• **THE TASKS**:
(1) In the passage on naming the Semantic Web, who recently compiled leading alternatives to that name?
(2) Turn every row of the pointing data for screenshots into a Markdown table with the columns No. and Line, numbering each row and skipping blank lines. Leave the pictures out of the table.

• **DOCUMENT EXCERPT**:
============================================================

The first challenge begins with how we even name our collective endeavor. For a decade, this name has been the ‘Semantic Web’. But, either due to real or perceived past disappointments or the imperatives of a new era, this label has proven wanting to many. Benjamin Nowack recently compiled some of the leading alternatives being promulgated to define the Semantic Web space:
This is a useful list; but it says more than the breadth of its compilation. There is a logical flaw in trying to define the semantic Web as either a “thing” or as a static achievement. These important distinctions get swamped in the false usefulness of a list.
For example, my name is associated with one of those names on that list, the structured Web, but I never intended it as an alternative or marketing replacement to the semantic Web. I also have been a vocal advocate for the Linked Data concept.

============================================================

Pointing data for screenshots
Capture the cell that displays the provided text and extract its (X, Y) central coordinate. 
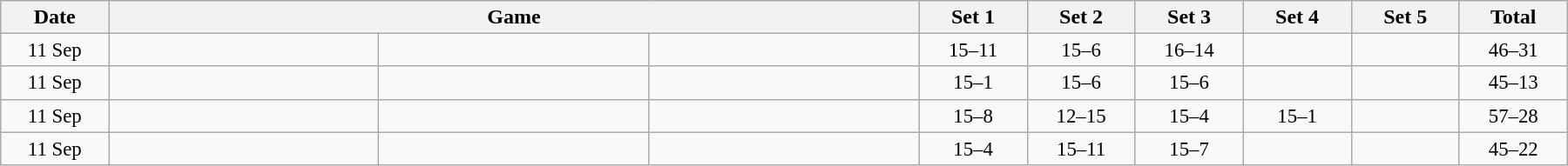
15–7 (1189, 149)
15–8 (973, 116)
57–28 (1513, 116)
16–14 (1189, 51)
46–31 (1513, 51)
Total (1513, 17)
45–22 (1513, 149)
45–13 (1513, 83)
Set 3 (1189, 17)
Game (514, 17)
Date (55, 17)
Set 1 (973, 17)
Set 4 (1297, 17)
Set 2 (1081, 17)
12–15 (1081, 116)
Set 5 (1405, 17)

============================================================

• **SOLUTIONS IN ORDER**:
(1) Benjamin Nowack

(2)
| No. | Line |
|---|---|
| 1 | Capture the cell that displays the provided text and extract its (X, Y) central coordinate.  |
| 2 | 15–7 (1189, 149) |
| 3 | 15–8 (973, 116) |
| 4 | 57–28 (1513, 116) |
| 5 | 16–14 (1189, 51) |
| 6 | 46–31 (1513, 51) |
| 7 | Total (1513, 17) |
| 8 | 45–22 (1513, 149) |
| 9 | 45–13 (1513, 83) |
| 10 | Set 3 (1189, 17) |
| 11 | Game (514, 17) |
| 12 | Date (55, 17) |
| 13 | Set 1 (973, 17) |
| 14 | Set 4 (1297, 17) |
| 15 | Set 2 (1081, 17) |
| 16 | 12–15 (1081, 116) |
| 17 | Set 5 (1405, 17) |